Longe do nível que o levou em 2022 às finais de Roland Garros e do US Open, o norueguês conseguiu salvar três match points e vencer o terceiro set, mas acabou sendo derrotado no quarto.

Com a eliminação de Ruud, restam dois jogadores na disputa com chances de assumir a liderança do ranking da ATP, atualmente nas mãos do espanhol Carlos Alcaraz (fora do torneio por lesão): Djokovic e o grego Stefanos Tsitsipas, que precisam conquistar o título para tanto.

A queda do norueguês não foi a única surpresa do dia. O americano Taylor Fritz (N.9) e o alemão Alexander Zverev (N.13), foram eliminados pelo australiano Alexei Popyrin (N. 113) e o americano Michael Mmoh (N.107), respectivamente.
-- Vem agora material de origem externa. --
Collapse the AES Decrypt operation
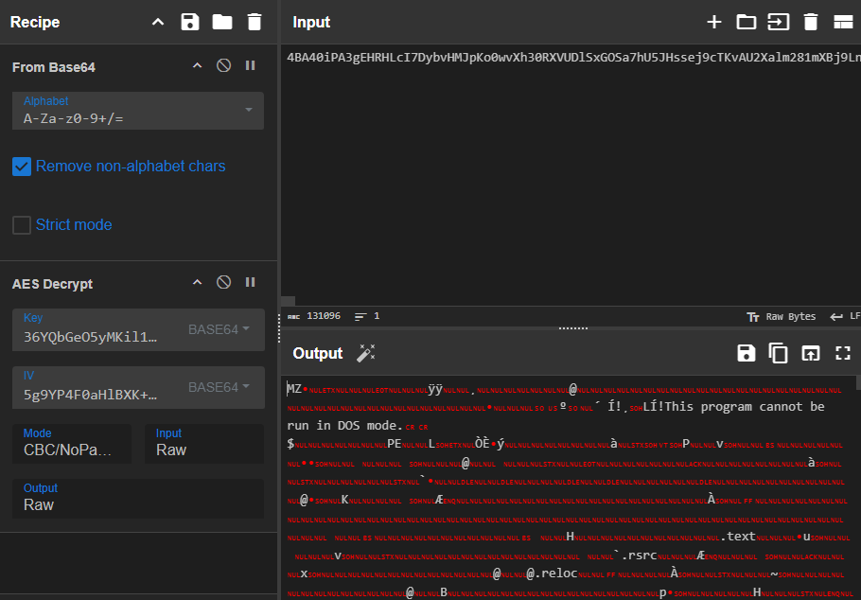click(198, 282)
Quem avançou de forma heroica foi o britânico Andy Murray (N. 66), que de novo passou por uma batalha de cinco sets (4-6, 6-7 [4/7], 7-6 [7/5], 6-3 e 7-5), desta vez contra o australiano Thanasi Kokkinakis (N.159).
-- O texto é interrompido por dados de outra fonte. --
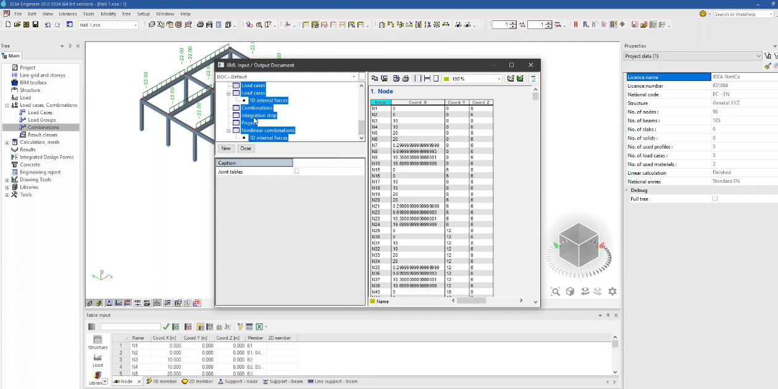Click the Excel export icon in Table input
This screenshot has height=389, width=778.
click(259, 327)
O jogo durou de cinco horas e 45 minutos, o segundo mais longo da história do torneio, depois da vitória de Djokovic sobre Nadal na final de 2012.

O duelo acabou depois às 4h06 da manhã de sexta-feira em Melbourne, como o terceiro a terminar mais tarde na história do tênis, segundo a organização do Aberto da Austrália.

Entre as mulheres, a número 2 do mundo, a tunisiana Ons Jabeur, caiu para a tcheca Marketa Vondrousova (6-1, 5-7, 6-1), finalista de Roland Garros em 2019 e atualmente número 86 do ranking da WTA.

A jovem americana de origem ucraniana Katie Volynets (N. 113) tirou do torneio a russa Veronika Kudermetova (N. 9) e dedicou a vitória à sua família que ainda vive em Kiev.

Coincidência ou não, as eliminações de Ruud, Jabeur e Fritz alimentaram a chamada 'maldição da Netflix'. Dos dez tenistas que aparecem na nova série documental "Break Point" da plataforma, sete sofreram lesões ou eliminações precoces.